Then and Now: The Lincoln Building
May 10-In the depths of the Great Depression, the Federal Home Loan Bank Act of 1932 offered federal underwriting and direct loans to small banks called savings and loan associations. Sometimes called thrifts or mutual savings banks, many popped up around the country.
The small banks were generally limited to passbook savings, home loans and a few other services. This neighborly ideal was dramatized in the 1946 film "It's a Wonderful Life," where a small community makes a run on its local bank.

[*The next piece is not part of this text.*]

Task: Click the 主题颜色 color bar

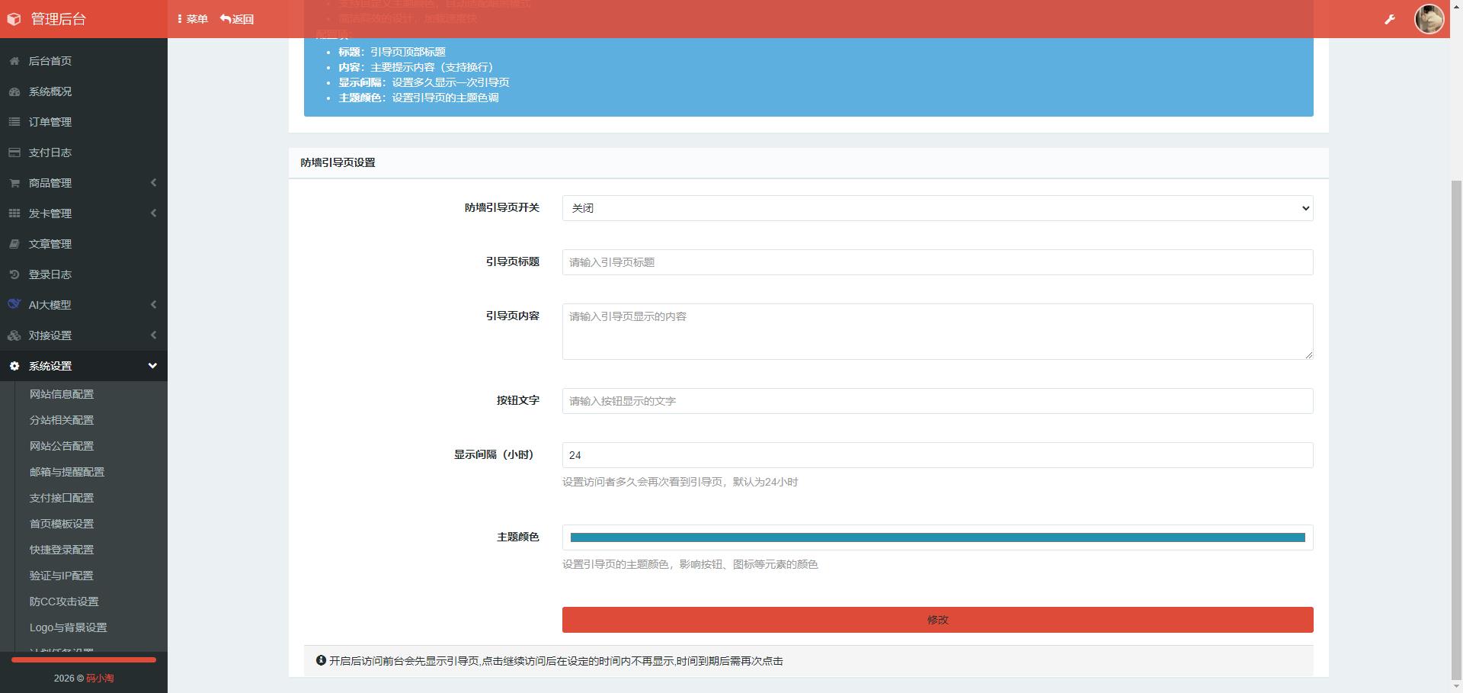Action: pos(937,537)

This happened across the country in 1933. To restore faith in banking after the crisis, new federal underwriting for the savings and loan associations brought customers back.

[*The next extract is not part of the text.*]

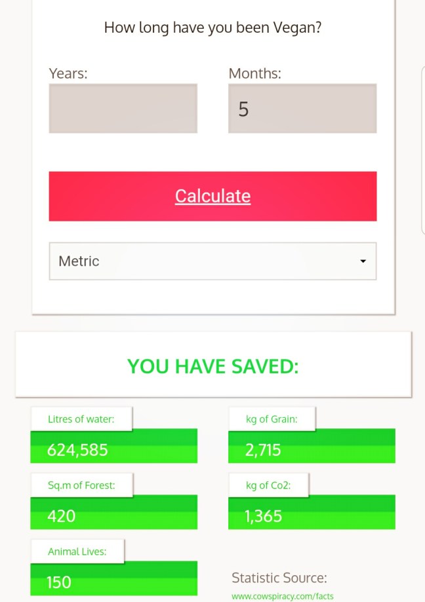Click the 'Sq.m of Forest:' label
Image resolution: width=425 pixels, height=602 pixels.
(x=81, y=485)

One early firm in Spokane was National Saving and Loan Association, formed by several prominent business people, including A.W. Lindsay, around 1920. Lindsay's sons, Roderick and younger son Donald worked for their father and opened First Federal Savings and Loan Association in 1934 after their father's death a year earlier. Within three months of opening, First Federal had mortgages on 20 homes, amortized from five year to 20 years.
The Lindsay brothers merged with another thrift in 1950 and renamed it Lincoln First Federal, Roderick Lindsay said, "to typify the warm friendly service we try to render and to avoid confusion of our institution with other organizations of similar names."

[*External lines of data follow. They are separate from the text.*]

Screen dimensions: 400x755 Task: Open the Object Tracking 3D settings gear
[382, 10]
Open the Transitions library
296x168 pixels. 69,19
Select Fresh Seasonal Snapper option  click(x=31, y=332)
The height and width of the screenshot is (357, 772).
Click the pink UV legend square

The 16th president's likeness was used on letterhead, advertising and promotional items like piggy banks and calendars.
After many years in a building at 120 N. Wall St., the company erected an eight-story tower at Riverside Avenue and Lincoln Street that opened in 1964.
Donald Lindsay, then Lincoln's CEO, commissioned renowned illustrator Norman Rockwell to paint a giant portrait of Abraham Lincoln in 1965. It hung in the lobby of the bank for 20 years.
The name was changed to Lincoln Mutual Savings in 1976, in an era of high interest rates that put a squeeze on thrifts. Like many S&L associations in the 1980s, Lincoln didn't survive and was taken over by Washington Mutual, the largest savings and loan in the U.S. at the time.
Roderick died in 1991 and Donald died in 2000.
Washington Mutual also failed in 2008, with most assets transferred to JPMorgan Chase.